Engineering Topics - 401-advanced-javascript-aimurphy/seattle-javascript-401n13 GitHub Wiki
How to Solve Programming Problems
- Read the problem completely twice.
- this means to measure twice cuts once.
- Solve the problem manually with 3 sets of sample data.
- noting can be automated if it cannot also be done manually, break down those steps.
- Optimize the manual steps.
- clean up the steps you just broke down, make them succinct
- Write the manual steps as comments or pseudo-code.
- write out the steps into the way you would code it
- Replace the comments or pseudo-code with real code.
- code it
- Optimize the real code.
- now clean up that code
Be More Productive by Valuing Your Time
Busyness and focus are not the same thing, in fact busyness and busy work are your enemy. They cause stress and steal your focus... You know this: "If you don't manage your time, it will manage you". So, make sure your prioritize those choices.
People will also treat your time the same way you value it, so make sure YOU are valuing it. You become what your are and you attract what you are looking for... make sure you are truly embodying these things otherwise you will be tired and unhappy and a magnet for the same.
And sometimes you have to draw the line and say NO.

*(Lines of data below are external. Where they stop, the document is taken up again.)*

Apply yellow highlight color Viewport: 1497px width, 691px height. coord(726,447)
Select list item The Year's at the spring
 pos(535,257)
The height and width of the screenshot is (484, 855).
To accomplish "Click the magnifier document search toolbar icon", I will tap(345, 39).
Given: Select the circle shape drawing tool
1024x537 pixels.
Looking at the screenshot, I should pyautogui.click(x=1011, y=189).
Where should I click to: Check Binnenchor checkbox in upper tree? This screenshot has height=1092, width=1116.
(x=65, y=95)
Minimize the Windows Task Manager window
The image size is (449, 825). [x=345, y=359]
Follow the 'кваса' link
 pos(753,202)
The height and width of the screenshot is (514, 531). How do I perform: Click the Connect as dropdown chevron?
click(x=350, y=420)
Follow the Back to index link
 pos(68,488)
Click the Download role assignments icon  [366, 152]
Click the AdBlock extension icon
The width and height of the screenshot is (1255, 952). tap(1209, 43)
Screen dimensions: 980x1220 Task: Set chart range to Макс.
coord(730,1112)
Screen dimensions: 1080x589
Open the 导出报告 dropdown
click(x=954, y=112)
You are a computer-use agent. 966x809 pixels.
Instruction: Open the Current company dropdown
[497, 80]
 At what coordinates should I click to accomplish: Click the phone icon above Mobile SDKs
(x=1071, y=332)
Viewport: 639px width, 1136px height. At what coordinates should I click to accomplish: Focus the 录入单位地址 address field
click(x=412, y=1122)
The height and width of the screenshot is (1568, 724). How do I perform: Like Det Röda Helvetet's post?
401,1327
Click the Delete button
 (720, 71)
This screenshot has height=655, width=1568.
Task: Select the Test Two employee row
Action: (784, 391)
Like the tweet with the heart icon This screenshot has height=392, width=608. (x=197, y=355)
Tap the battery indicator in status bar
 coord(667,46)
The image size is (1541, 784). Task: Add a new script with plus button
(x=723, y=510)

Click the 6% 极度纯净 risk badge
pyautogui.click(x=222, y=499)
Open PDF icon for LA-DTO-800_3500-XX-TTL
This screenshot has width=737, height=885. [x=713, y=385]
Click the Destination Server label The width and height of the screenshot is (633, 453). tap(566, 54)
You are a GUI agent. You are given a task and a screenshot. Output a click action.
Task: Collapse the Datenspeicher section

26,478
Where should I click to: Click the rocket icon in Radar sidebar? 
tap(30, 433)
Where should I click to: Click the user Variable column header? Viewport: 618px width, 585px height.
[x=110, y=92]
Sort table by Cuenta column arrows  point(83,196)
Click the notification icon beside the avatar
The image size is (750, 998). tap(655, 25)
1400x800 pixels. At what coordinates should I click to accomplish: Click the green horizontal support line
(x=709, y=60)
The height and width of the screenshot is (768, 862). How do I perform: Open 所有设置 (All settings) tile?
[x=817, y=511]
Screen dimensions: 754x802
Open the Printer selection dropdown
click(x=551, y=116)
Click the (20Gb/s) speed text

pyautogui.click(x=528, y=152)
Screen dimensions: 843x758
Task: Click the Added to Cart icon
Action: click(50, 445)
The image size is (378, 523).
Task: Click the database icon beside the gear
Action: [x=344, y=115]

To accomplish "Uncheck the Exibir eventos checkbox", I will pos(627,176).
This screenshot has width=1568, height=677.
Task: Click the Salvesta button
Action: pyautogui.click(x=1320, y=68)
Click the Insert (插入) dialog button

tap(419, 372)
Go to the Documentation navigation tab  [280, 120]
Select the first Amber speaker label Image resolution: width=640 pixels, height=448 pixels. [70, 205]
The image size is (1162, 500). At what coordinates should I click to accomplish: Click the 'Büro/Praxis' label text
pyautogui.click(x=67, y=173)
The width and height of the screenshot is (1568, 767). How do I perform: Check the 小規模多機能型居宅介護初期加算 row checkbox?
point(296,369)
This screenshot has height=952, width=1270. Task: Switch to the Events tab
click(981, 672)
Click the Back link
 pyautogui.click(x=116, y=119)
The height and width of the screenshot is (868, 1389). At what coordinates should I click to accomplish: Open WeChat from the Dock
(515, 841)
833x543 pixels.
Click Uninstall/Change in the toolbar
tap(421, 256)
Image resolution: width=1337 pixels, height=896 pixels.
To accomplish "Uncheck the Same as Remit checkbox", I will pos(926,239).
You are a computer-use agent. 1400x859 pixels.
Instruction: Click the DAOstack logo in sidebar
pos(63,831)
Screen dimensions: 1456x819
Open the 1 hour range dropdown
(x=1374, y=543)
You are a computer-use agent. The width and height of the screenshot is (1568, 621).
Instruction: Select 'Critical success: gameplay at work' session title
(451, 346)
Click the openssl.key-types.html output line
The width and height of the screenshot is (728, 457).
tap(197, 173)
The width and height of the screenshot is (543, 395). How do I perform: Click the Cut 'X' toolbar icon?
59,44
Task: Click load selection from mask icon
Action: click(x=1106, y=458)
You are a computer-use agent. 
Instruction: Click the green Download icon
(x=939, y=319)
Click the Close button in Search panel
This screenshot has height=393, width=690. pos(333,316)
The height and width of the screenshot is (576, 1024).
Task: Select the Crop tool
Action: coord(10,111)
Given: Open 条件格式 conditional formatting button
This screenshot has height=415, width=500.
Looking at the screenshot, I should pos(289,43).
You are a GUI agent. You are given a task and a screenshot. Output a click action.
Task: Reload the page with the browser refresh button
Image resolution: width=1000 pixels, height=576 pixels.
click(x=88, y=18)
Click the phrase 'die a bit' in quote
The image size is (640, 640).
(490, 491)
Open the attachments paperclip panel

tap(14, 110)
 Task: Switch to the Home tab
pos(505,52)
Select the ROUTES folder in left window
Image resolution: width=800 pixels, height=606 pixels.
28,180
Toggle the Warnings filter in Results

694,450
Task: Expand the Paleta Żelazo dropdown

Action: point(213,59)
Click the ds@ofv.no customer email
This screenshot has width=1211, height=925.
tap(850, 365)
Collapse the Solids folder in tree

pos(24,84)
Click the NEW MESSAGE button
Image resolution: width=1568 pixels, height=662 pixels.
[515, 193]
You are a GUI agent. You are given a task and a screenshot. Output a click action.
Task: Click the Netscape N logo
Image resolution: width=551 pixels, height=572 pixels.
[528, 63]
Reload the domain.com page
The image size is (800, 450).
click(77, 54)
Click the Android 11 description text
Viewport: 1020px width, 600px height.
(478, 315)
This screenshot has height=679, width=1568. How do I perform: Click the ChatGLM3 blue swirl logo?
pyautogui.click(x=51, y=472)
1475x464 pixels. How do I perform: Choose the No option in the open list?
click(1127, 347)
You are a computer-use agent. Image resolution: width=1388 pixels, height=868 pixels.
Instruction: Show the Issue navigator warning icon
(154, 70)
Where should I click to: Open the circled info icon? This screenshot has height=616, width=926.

“The difference between successful people and really successful people is that really successful people say no to almost everything.” -Warren Buffet
“People think focus means saying yes to the thing you’ve got to focus on. But that’s not what it means at all. It means saying no to the hundred other good ideas that there are. You have to pick carefully. I’m actually as proud of the things we haven’t done as the things I have done. Innovation is saying no to 1,000 things.” -Steve Jobs
Reflect: are you living in a frenzy? Most of us are, and although it's nice to get that dopamine hit from checking off your boxes, how many of those were actually worth your while? Focus on what is important.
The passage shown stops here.